Quelle est l’importance des pays de la couronne tchèque au sein des possessions habsbourgeoises ?

Marie-Thérèse
« Elle est considérable. Dans ce qui constitue la monarchie habsbourgeoise, il y a en quelque sorte deux groupes. Le premier groupe, c’est le groupe qu’on pourrait appeler ‘austro-bohême’. L’autre, c’est la Hongrie. Si on les distingue, c’est parce qu’ils ont connu des évolutions différentes. C’est-à-dire que la Hongrie a été longtemps détachée du cœur de la monarchie, du fait de l’occupation ottomane, sauf une petite frange très minoritaire. Pendant toute cette période qui dure un siècle et demi, pas loin de deux siècles, elle est coupée du reste de la monarchie et donc de son évolution. Elle est donc coupée de l’entreprise de centralisation, qui avait un peu commencé au XVIe siècle, mais qui est surtout accrue à partir de la guerre de Trente Ans. Cette entreprise de centralisation concerne donc cet ensemble que j’appelais ‘austro-bohême’ et s’applique en conséquence à la Bohême.

Ensuite il y a la Silésie, qui va être perdue et jamais recouvrée certes. Mais dans cet ensemble, la Silésie est la province la plus riche, ce qui explique que Frédéric II de Prusse ait des visées sur elle et ce qui explique aussi, mais pas seulement, que Marie-Thérèse s’accroche à cette province qu’elle veut recouvrer. La place de la Silésie dans la politique de Marie-Thérèse signifie déjà l’importance prise par la Bohême. Il y a l’épisode qui a été le début de la guerre de Succession d’Autriche, où la Bohême a été provisoirement perdue par Marie-Thérèse, où Charles-Albert de Bavière a été couronné roi de Bohême à Prague. Ce qui a marqué Marie-Thérèse, c’est que beaucoup sinon la majorité des grandes familles de la noblesse de Bohême ont prêtées allégeance à Charles-Albert. Ça l’a marqué, ça l’a désolé évidemment et beaucoup ont considéré qu’après cet abandon, encore une fois éphémère mais une réalité, elle aurait eu des sentiments moins affectueux pour la Bohême que pour la Hongrie, qui elle est venue au-devant de ses souhaits, qui s’est mobilisée militairement pour sa défense. »

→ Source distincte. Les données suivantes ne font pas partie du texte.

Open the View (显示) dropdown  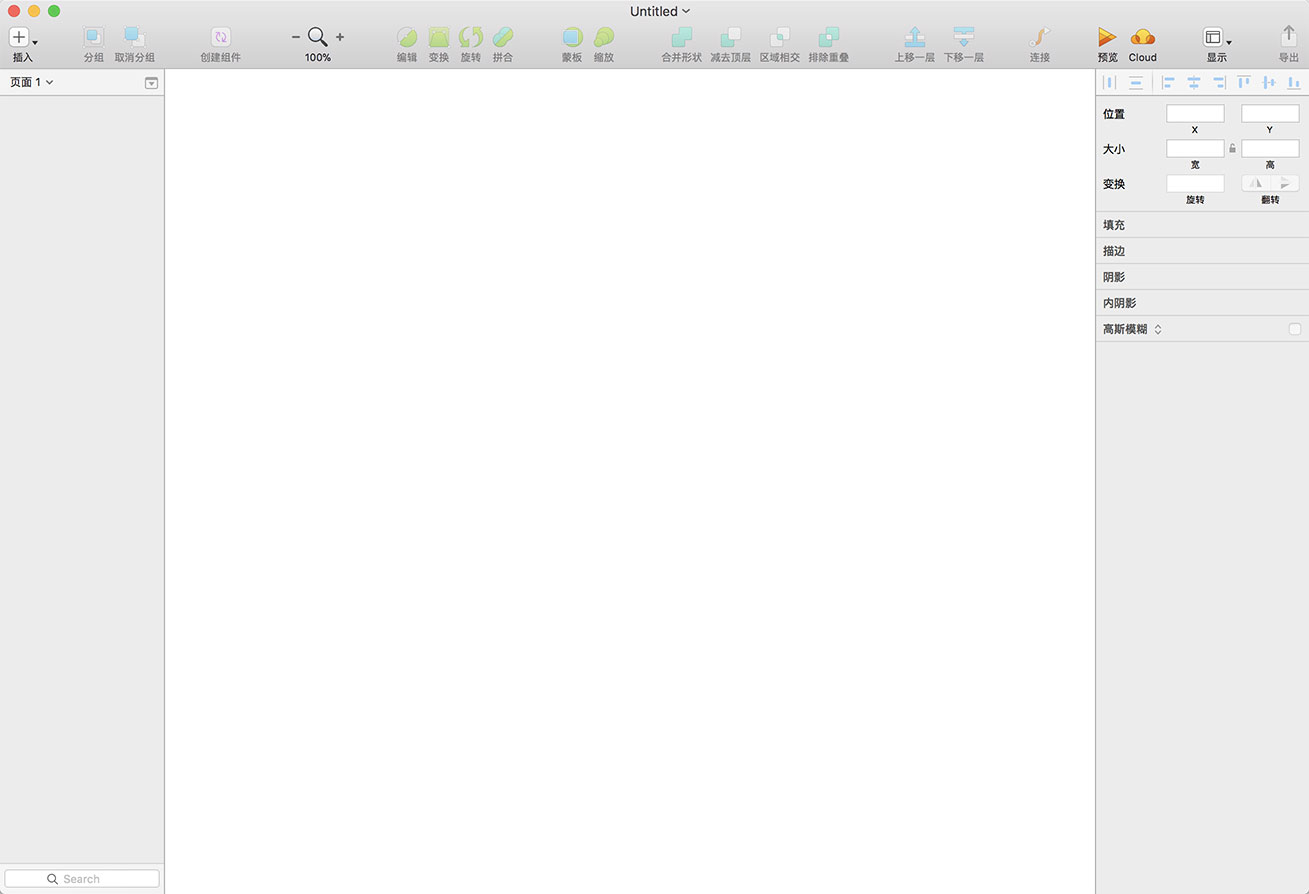tap(1216, 38)
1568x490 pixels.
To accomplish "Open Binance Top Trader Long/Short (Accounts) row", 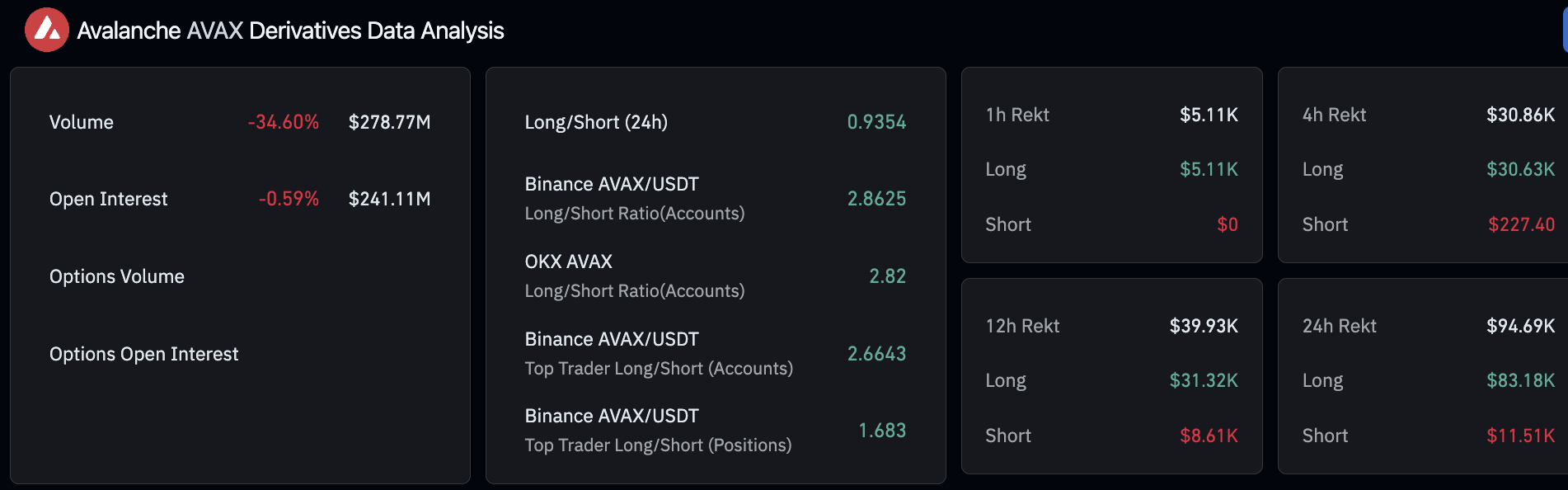I will (716, 354).
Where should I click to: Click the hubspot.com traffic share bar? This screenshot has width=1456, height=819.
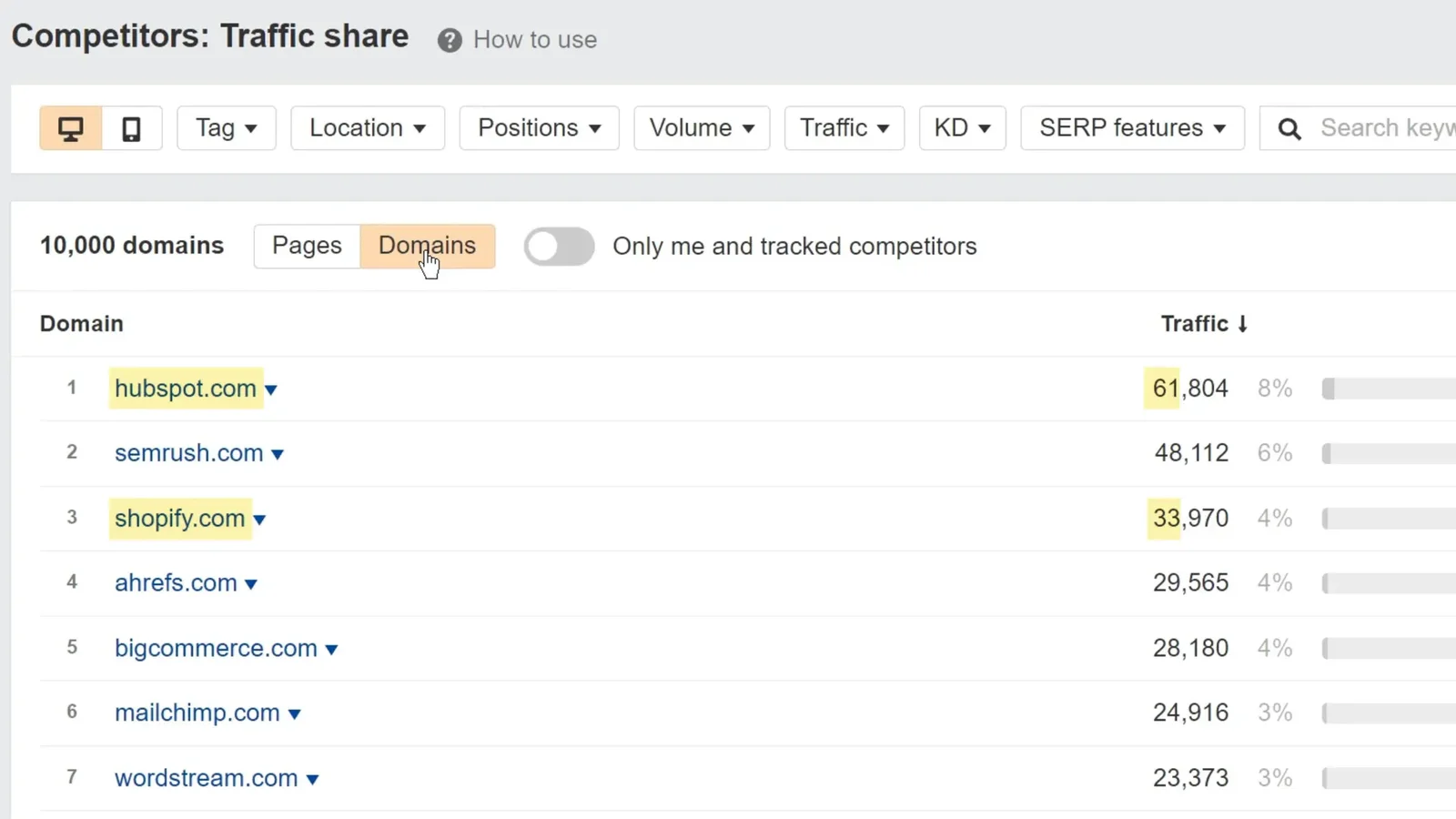tap(1388, 389)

Marie-Thérèse est couronnée reine de Bohême au début du mois de mai 1743. Comment se passe ce couronnement dans ce contexte ?

Marie-Thérèse a été couronnée reine de Bohême au début du mois de mai 1743
« Evidemment, ce couronnement se passe bien. Les familles en question sont revenues à leur loyauté traditionnelle. Et donc c’est une page qui est close. Maintenant, en son for intérieur, est-ce qu’il en est resté une certaine forme de blessure ? On ne peut pas l’exclure. »

Ce qui est aussi caractéristique des possessions habsbourgeoises, c’est leur aspect multilinguistique, puisque dans les pays de la couronne de Bohême, on parle allemand et tchèque. Comment Marie-Thérèse aborde-t-elle cet aspect ?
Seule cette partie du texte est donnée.